▸ PROBLEM TO WORK ON
Format the lines starting at the one containing "Image resolution: width=877" and ending at the one containing "center [430, 282]." as a numbered list, both of those lines included and any blank lines left out.

──────────────────────────────

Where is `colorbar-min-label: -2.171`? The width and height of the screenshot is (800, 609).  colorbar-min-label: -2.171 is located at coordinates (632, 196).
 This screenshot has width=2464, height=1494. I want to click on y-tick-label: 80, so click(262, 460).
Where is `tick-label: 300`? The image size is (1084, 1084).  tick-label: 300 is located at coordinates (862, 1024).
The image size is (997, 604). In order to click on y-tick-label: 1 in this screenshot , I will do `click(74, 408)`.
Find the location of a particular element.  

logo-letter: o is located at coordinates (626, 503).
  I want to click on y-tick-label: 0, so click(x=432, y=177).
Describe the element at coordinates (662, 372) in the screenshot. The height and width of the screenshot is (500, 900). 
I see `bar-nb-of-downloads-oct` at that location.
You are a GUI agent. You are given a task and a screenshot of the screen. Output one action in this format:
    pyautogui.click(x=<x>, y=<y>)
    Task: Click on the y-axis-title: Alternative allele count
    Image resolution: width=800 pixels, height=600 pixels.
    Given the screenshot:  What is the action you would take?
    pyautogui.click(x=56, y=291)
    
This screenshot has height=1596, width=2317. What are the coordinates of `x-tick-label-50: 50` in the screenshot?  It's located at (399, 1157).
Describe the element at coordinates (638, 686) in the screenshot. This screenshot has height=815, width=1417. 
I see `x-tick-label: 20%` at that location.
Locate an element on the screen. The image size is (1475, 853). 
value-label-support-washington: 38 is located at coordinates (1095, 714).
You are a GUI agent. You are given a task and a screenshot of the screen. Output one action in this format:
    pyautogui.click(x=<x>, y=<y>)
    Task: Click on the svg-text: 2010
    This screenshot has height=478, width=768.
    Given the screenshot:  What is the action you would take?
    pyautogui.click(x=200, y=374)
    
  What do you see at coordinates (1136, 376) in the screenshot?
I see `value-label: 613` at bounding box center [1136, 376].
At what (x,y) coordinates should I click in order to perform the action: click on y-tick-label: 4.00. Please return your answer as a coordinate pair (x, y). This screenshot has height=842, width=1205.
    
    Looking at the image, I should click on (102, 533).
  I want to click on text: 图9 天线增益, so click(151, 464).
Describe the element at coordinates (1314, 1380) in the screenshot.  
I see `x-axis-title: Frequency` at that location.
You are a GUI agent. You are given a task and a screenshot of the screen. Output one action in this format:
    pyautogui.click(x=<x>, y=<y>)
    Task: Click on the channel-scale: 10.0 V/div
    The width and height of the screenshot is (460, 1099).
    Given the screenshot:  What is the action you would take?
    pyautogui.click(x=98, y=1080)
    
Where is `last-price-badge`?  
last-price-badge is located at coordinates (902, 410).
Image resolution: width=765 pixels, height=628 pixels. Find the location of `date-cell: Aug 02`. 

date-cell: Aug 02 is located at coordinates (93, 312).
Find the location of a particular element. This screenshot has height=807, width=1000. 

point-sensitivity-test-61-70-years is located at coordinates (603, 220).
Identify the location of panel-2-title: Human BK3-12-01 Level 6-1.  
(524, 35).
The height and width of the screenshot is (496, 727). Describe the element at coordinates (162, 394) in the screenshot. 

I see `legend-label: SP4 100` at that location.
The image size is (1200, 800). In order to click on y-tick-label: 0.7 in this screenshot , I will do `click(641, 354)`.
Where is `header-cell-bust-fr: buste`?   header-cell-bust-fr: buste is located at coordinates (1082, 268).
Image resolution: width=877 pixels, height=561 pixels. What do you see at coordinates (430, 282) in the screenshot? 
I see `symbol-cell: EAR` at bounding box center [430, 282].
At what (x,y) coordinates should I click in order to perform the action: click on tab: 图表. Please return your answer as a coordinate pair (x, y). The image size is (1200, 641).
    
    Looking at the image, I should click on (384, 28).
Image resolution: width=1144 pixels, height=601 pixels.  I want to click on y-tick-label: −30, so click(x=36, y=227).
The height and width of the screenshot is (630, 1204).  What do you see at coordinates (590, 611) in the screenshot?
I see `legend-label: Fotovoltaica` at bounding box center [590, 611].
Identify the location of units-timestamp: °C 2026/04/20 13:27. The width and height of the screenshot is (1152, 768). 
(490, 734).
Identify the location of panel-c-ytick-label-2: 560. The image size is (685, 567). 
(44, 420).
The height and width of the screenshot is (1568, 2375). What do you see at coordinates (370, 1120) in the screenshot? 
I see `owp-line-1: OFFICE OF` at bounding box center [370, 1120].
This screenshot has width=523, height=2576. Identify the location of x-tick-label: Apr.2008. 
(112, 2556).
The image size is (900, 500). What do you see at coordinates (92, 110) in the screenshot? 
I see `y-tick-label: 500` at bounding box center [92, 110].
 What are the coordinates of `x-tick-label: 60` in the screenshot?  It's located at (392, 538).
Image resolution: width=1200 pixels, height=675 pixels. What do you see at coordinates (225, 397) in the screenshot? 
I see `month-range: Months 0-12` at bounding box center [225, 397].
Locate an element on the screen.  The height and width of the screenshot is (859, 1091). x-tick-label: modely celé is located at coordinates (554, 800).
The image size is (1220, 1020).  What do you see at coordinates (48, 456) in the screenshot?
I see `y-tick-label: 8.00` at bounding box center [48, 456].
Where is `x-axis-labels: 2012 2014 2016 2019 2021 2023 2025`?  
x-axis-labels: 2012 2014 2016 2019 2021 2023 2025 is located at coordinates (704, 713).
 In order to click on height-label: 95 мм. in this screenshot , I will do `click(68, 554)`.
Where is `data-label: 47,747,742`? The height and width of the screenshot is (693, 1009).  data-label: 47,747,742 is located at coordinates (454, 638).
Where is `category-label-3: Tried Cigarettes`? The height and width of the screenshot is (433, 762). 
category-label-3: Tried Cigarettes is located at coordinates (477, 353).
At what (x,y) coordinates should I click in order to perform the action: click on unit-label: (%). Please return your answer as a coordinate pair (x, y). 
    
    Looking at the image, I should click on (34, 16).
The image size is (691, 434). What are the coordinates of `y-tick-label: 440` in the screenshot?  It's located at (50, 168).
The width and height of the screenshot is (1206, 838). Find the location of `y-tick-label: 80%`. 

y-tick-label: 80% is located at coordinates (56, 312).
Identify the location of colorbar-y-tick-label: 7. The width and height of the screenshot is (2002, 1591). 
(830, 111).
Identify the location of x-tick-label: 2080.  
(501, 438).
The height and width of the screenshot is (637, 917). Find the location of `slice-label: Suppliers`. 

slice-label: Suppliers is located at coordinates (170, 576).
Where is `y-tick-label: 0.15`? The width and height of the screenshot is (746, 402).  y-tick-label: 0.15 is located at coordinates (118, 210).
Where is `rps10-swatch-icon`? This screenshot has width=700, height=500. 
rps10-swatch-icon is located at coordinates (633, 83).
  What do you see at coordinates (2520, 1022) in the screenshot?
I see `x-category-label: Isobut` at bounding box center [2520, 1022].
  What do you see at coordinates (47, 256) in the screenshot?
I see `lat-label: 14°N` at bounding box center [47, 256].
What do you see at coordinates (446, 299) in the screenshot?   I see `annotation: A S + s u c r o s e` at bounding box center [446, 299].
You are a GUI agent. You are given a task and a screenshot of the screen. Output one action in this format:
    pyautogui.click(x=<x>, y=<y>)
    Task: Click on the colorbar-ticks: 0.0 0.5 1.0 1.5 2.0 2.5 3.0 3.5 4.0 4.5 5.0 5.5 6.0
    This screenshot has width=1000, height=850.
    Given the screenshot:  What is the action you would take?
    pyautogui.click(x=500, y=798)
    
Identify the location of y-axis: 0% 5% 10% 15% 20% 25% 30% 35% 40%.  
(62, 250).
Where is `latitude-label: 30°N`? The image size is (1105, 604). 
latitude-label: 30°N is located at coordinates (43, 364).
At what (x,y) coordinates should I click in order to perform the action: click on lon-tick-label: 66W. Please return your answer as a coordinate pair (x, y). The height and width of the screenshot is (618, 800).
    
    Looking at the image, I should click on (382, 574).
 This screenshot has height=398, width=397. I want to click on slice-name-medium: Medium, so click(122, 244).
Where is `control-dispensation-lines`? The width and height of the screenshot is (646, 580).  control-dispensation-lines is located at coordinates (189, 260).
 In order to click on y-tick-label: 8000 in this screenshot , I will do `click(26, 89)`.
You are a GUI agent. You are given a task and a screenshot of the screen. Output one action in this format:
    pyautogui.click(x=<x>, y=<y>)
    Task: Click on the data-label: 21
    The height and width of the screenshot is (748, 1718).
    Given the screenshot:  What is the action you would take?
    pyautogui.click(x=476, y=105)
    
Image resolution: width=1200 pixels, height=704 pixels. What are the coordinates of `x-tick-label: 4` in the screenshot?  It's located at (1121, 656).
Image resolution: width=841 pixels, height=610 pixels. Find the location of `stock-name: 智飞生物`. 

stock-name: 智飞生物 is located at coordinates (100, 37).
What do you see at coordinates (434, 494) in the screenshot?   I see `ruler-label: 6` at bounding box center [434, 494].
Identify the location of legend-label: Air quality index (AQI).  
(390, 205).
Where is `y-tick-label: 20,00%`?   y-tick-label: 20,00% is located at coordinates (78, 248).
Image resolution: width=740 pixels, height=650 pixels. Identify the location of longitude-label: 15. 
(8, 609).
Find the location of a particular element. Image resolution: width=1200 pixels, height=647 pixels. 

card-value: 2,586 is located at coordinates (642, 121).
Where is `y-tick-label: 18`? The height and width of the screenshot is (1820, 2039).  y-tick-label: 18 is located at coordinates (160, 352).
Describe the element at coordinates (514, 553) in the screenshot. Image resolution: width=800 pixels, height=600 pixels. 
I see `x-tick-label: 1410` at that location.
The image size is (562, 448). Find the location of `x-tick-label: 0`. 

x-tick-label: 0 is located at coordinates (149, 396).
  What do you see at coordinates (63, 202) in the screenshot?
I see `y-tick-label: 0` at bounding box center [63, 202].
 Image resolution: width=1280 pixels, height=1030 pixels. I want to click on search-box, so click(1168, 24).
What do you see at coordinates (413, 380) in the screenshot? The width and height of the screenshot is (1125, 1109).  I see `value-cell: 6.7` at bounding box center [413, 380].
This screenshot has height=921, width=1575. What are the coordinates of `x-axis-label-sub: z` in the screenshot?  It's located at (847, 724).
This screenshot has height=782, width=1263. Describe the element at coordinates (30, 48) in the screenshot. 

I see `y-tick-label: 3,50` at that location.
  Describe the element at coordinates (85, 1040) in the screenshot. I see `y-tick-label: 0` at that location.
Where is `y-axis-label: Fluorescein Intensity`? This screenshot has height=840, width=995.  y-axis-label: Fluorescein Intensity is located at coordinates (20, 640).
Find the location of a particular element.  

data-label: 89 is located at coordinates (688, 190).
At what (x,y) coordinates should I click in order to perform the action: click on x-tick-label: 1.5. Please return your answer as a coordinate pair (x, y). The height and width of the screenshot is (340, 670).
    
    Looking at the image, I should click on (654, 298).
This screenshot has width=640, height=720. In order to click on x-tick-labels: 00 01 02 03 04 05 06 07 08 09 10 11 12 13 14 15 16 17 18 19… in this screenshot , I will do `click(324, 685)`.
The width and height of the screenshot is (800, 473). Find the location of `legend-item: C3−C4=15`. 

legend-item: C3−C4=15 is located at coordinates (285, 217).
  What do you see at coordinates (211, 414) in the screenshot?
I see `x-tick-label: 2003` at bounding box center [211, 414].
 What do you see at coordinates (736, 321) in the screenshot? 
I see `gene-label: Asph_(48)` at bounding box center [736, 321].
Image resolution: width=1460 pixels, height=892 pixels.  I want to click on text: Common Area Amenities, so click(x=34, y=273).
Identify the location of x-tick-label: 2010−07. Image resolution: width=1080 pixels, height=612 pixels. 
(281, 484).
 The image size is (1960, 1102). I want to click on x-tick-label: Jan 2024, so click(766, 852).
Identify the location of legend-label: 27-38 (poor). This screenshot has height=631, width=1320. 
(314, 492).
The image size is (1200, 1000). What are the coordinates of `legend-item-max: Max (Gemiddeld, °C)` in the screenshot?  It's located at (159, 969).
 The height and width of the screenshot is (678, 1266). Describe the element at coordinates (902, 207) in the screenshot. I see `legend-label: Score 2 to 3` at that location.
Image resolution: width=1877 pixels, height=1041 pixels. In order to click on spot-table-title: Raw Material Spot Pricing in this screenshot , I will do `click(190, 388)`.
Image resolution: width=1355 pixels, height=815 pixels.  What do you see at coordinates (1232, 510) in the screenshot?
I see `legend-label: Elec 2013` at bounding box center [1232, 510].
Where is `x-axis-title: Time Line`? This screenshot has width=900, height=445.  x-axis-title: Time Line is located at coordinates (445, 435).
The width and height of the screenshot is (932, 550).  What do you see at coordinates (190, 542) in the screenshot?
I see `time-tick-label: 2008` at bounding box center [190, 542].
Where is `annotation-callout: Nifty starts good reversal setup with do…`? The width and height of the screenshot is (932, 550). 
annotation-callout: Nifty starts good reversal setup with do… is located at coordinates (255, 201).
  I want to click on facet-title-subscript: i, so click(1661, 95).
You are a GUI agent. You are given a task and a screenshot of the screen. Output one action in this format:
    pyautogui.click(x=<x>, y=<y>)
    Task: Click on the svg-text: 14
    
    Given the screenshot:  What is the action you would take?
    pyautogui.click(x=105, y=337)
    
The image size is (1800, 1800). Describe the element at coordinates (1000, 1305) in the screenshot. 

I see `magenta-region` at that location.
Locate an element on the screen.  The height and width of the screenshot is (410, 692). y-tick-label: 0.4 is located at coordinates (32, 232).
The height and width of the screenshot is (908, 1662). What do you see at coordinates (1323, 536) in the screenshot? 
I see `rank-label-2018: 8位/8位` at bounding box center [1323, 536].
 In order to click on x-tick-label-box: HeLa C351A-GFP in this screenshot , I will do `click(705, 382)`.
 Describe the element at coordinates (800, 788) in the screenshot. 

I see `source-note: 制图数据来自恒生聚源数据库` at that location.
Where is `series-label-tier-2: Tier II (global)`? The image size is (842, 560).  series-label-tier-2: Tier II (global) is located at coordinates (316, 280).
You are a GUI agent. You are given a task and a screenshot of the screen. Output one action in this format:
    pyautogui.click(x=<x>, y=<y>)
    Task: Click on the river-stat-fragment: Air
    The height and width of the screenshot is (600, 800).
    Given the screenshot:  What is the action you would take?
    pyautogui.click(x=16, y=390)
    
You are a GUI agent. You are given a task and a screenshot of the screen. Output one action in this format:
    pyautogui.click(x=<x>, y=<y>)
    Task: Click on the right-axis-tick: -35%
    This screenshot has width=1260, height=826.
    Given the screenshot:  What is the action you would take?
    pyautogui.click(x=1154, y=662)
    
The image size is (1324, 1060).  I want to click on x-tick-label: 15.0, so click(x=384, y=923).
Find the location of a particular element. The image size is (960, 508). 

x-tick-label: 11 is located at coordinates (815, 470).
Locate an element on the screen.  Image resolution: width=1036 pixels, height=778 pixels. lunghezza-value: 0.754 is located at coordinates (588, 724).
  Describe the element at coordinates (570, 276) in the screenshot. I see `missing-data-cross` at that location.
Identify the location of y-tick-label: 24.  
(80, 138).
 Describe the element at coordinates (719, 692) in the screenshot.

──────────────────────────────

▸ SOLVED PROBLEM
1. Image resolution: width=877 pixels, height=561 pixels. What do you see at coordinates (430, 282) in the screenshot? 
2. I see `symbol-cell: EAR` at bounding box center [430, 282].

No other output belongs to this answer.